Beyond Technical Support

By R.C. Miessler

In September #TeamPeirs celebrated our two-year anniversary of going live. As anniversaries are a time for reflection, we thought we would contribute a few pieces on what #TheStaff has taken away from working on Peirs. As we are in the midst of a crowdfunding campaign to get us over to France in March 2018, we thought it might be of interest to our readers to know what its like to work on this project.

When I started working at Gettysburg College in July 2014, I never thought I’d be participating in a Digital Humanities project focused on a British World War I soldier.

While librarians are often trained to be generalists, I mostly consider myself a humanist with some proclivities towards historical thinking. Unfortunately, for much of my life, my knowledge of the Great War was filtered through popular culture and the bits and pieces of various history courses I had taken throughout high school and college. Snoopy going up against the Red Baron on his dog house/Sopwith Camel was perhaps the visual that came to mind the most, along with vague mental references to trenches and the fragility of nationalist politics.

R.C. experimenting with AarcGIS mapping - overlaying a trench map that Peirs carried in his pocket in 1918 with satellite imagery of the area.

R.C. experimenting with ArcGIS mapping – overlaying a trench map that Peirs carried in his pocket in 1918 with satellite imagery of the present-day area.

Then along came Jack. Or more accurately, Jack’s letters, accompanied by College Archivist Amy Lucadamo and Professor Ian Isherwood.

An early conceptual wireframe of the front page of the Peirs project by Ian Isherwood.

An early conceptual wireframe of the front page of the Peirs project by Ian Isherwood.

When approached by Ian and Amy to think about how to build a website that would feature a letter from a World War I soldier 100 years from when it was sent, I was still fairly new to the Digital Humanities, but the concept was intriguing enough to want to be involved. I certainly did not anticipate the level of my engagement, however. I was guessing I would come to a meeting or two, help churn out a quick WordPress site,  and fix things when they broke. Instead, I’ve had the opportunity to provide direction to the project and plan for its future. From the start, Ian and Amy have embraced me as an equal on this project, and I’ve never felt that I’ve just been #teampeirs technical support.

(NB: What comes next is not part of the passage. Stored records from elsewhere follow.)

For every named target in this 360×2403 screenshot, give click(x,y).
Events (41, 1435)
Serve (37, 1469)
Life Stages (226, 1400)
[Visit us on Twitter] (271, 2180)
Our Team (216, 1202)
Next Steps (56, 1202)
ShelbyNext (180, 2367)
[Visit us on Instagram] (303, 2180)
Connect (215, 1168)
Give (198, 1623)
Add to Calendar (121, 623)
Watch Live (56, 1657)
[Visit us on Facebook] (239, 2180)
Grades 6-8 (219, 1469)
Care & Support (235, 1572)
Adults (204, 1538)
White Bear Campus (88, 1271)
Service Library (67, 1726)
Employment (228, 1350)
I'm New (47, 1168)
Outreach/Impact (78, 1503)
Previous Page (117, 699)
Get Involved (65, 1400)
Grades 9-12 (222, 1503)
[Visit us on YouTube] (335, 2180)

The First World Letters of H.J.C. Peirs exemplifies what a Digital Humanities project should be. Digital Humanities is a methodology that thrives with collaboration. Instead of the lone researcher, or a faculty member leading a team of students and staff, all involved in Digital Humanities projects have an equal stake in the work. Being a collaborator on #teampeirs has given me the opportunity to learn different technologies such as mapping and timelines, and in turn, teach those skills to others. And while I will not be going to France in 2018 with the rest of the team, I will be waiting on this side of the pond to help out with whatever they need on the home front.

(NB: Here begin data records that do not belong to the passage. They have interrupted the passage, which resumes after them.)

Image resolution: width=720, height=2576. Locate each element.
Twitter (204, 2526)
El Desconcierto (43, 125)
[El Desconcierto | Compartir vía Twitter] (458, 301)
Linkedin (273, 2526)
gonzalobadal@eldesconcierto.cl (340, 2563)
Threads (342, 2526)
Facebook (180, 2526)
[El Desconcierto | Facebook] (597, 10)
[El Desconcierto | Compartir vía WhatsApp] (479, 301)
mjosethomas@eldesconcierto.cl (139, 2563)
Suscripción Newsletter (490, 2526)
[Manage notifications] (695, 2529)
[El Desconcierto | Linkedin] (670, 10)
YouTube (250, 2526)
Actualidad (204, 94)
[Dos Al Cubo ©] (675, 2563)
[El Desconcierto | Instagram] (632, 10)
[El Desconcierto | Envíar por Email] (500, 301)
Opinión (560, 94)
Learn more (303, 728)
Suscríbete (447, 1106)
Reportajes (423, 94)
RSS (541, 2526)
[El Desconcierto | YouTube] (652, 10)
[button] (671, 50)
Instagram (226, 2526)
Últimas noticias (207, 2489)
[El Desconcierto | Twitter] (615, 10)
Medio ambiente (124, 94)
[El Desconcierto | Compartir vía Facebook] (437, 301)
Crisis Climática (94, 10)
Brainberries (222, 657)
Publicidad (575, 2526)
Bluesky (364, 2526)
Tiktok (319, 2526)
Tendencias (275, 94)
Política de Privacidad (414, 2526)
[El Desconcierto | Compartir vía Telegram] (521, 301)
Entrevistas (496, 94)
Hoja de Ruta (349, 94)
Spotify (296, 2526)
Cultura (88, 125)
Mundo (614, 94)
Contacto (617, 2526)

Beyond sharpening my skills with Digital Humanities tools and methods, my experience with the Peirs project has made me a better student of history. From reading the primary sources written by Jack, to working through histories of the First World War, I’ve gained a greater appreciation for the geopolitical stage in the early 20th century, as well as a healthy dose of existential dread as I see common themes carry over into today. The work done with #teampeirs exemplifies the value of liberal arts education, and it’s why it has become the most successful continuous Digital Humanities project to date at Gettysburg College.

Jack's most commonly used words.

Jack’s most commonly used words. Word cloud created with Voyant Tools.

Working with #teampeirs has been invaluable as I grow as a librarian and Digital Humanist, and the work that Ian and Amy have done with the project is impressive, but without Jack, none of it would have been possible. It’s been good to get to know Jack over the last two years through the lens of his letters, written under the immense stress and hardship of one of the most difficult situations anyone could ever face. I can’t help but see a bit of myself in Jack; we share a certain cynicism and reserve, a caring for friends and family, a love of the little things that make our worst days more manageable.

During seminary, I studied the history of the Christian Church, with a focus on the modern ecumenical movement. One of the catalysts for the emergence of ecumenical cooperation was World War I. As the first mechanized war raged, it became apparent that humans were not on a common path for peace, that our evolution as a species did not leave behind the baser instincts to fight and conquer. The recognition of shared belief and mutual humanity was needed to make a better world in the wake of massive tragedy. And, likewise, from the horrors of the Great War, I hope that we have been able to create something great to show the best of human perseverance and courage. The collaboration of students, faculty, archivists, and librarians, this #teampeirs, from disparate backgrounds to create this Digital Humanities project has been a highlight of my career at Gettysburg College, and I feel honored to have been part of the success of the First World War Letters of H.J.C. Peirs.